Toute créance, constatée par un acte reçu en brevet ou par un acte sous seing privé et garantie par un privilège immobilier spécial ou une hypothèque immobilière, ne peut être transmise qu'en conformité des dispositions de l'article 1690 du code civil.

La créance, constatée par un acte reçu en minute et garantie par un privilège immobilier spécial ou une hypothèque immobilière, peut être représentée par des billets ou effets négociables dont la transmission emporte transfert de la créance et de la sûreté, sans qu'il soit besoin d'autre formalité.

Toutefois :

La création de ces billets ou effets doit avoir été prévue par l'acte ayant constaté la créance ;

Ces billets ou effets ne peuvent être souscrits, tirés ou endossés qu'au bénéfice d'un établissement bancaire, financier ou de crédit à statut légal spécial ;

La créance ne peut pas être représentée par une copie exécutoire à ordre.

Les dispositions des articles 6, 7 et 10, 12 et 13 de la présente loi ne dérogent pas aux lois spéciales et notamment aux dispositions du titre III de l'ordonnance n° 67-838 du 28 septembre 1967, portant réforme du crédit aux entreprises, et de l'article 16 de la loi n° 69-1263 du 31 décembre 1969, portant diverses dispositions d'ordre économique et financier.

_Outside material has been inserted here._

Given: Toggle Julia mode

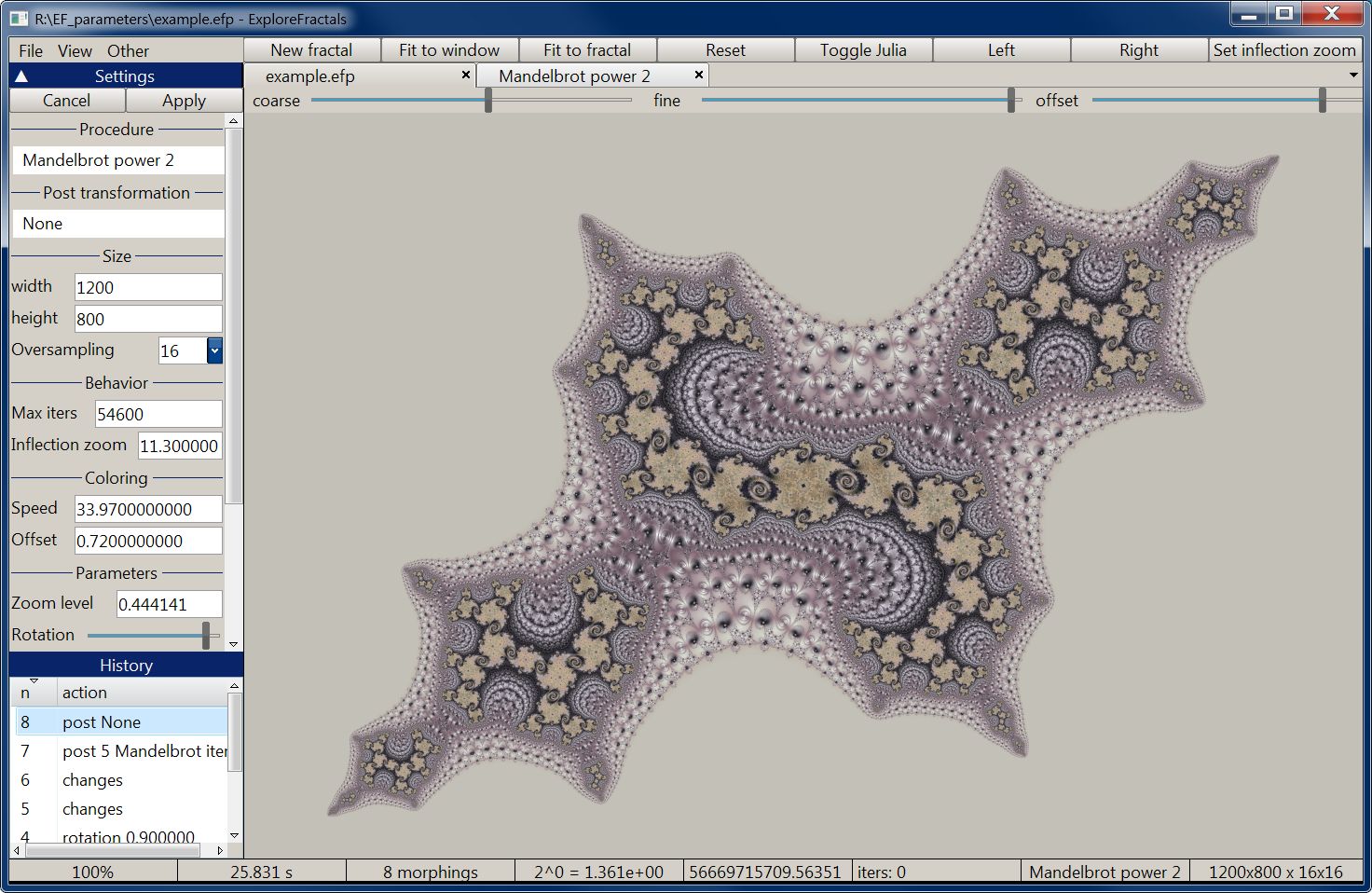Looking at the screenshot, I should coord(862,49).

Les dispositions de l'article 3 et des articles suivants de la présente loi ne sont pas applicables à la création et à la transmission de copies exécutoires à ordre représentant des créances garanties par une hypothèque sur un bateau de navigation intérieure, un navire ou autre bâtiment de mer ou un aéronef.

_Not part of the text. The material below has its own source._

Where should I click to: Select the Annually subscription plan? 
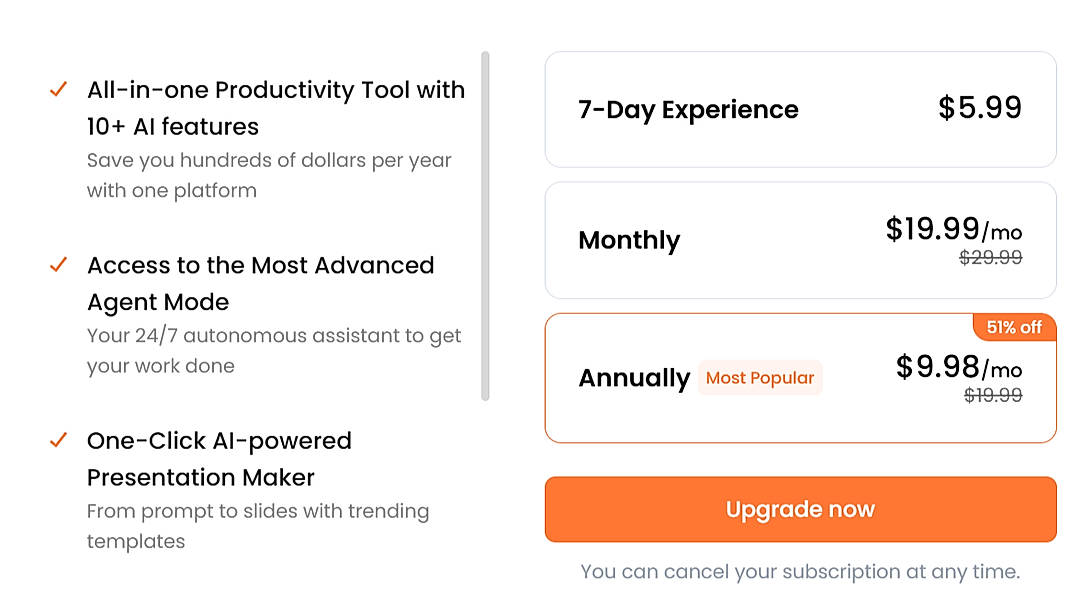800,378
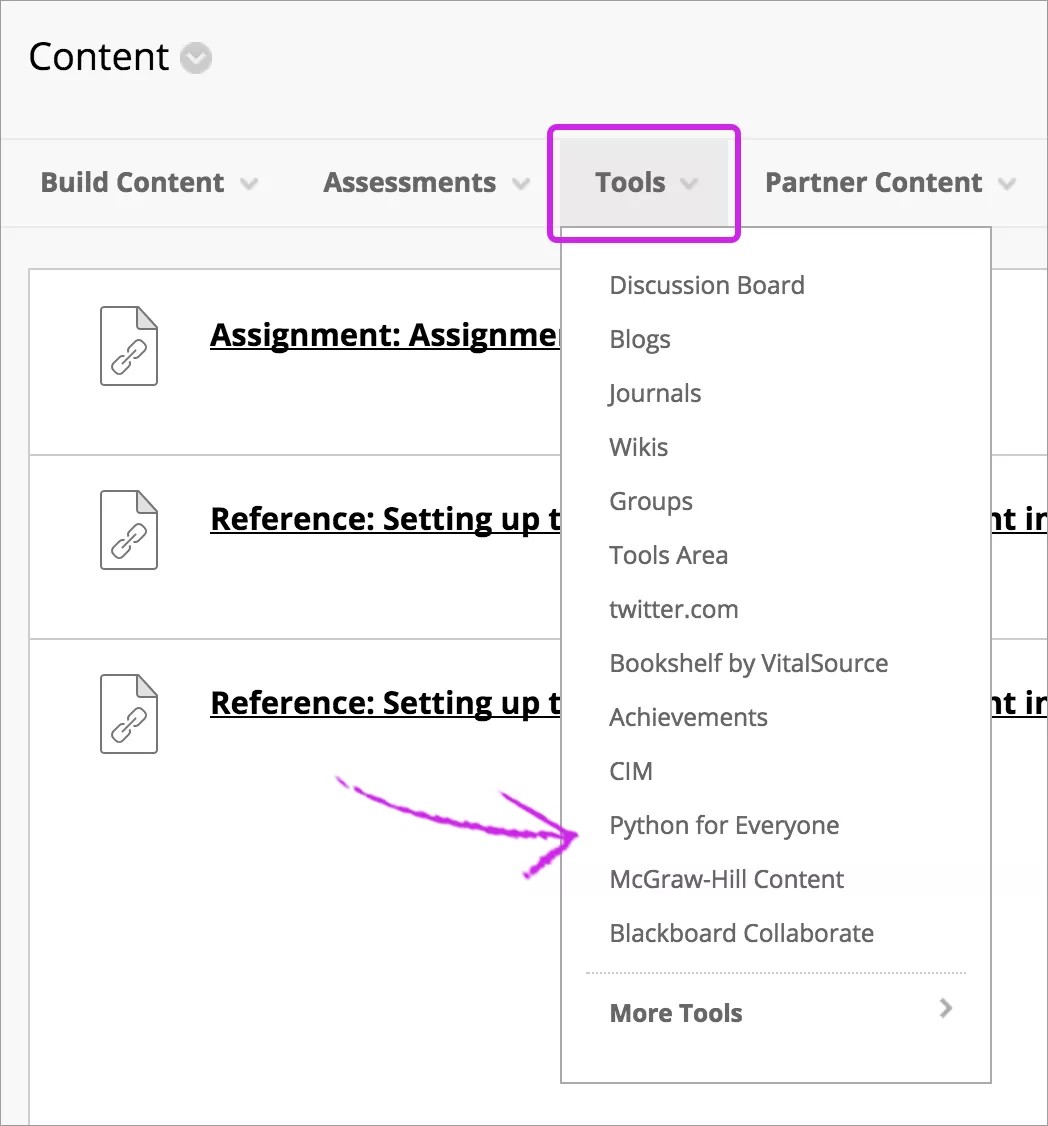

La présente loi est applicable aux copies exécutoires, billets et effets délivrés, souscrits ou tirés après l'expiration du délai d'un mois, à compter de sa promulgation.

Les copies exécutoires au porteur et les copies exécutoires à ordre, délivrées antérieurement à l'entrée en vigueur de la présente loi, devront être transformées, en cas de prorogation du terme prévu pour le paiement, en copies exécutoires nominatives ou en copies exécutoires à ordre régies par les dispositions de ladite loi.

Les billets ou effets, souscrits ou tirés antérieurement à l'entrée en vigueur de la présente loi, ne pourront donner lieu à prorogation du terme prévu pour le paiement que si les conditions fixées à l'article 13 sont remplies.

Les dispositions de la présente loi sont d'ordre public.

Les dispositions de la présente loi sont applicables dans les territoires d'outre-mer.

Le Président de la République :

VALERY GISCARD D'ESTAING.

Le Premier ministre,

JACQUES CHIRAC.

Le ministre d'Etat, garde des sceaux, ministre de la justice,

JEAN LECANUET.

Le ministre de l'économie et des finances,

JEAN-PIERRE FOURCADE.

Travaux préparatoires : Loi n° 76-519.

Sénat :

Projet de loi n° 506 (1974-1975) ;

Rapport de M. Jacques Thyraud, au nom de la commission des lois, n° 32 (1975-1976) ;

Discussion et adoption le 30 octobre 1975.

Assemblée nationale :

Projet de loi, adopté par le Sénat (n° 1948) ;

Rapport de M. Richomme, au nom de la commission des lois (n° 2146) ;

Discussion et adoption le 30 avril 1976.

Sénat :

Projet de loi, adopté par l'Assemblée nationale, n° 284 (1975-1976) ;

Rapport de M. Jacques Thyraud, au nom de la commission des lois, n° 301 (1975-1976) ;

Discussion et adoption le 2 juin 1976.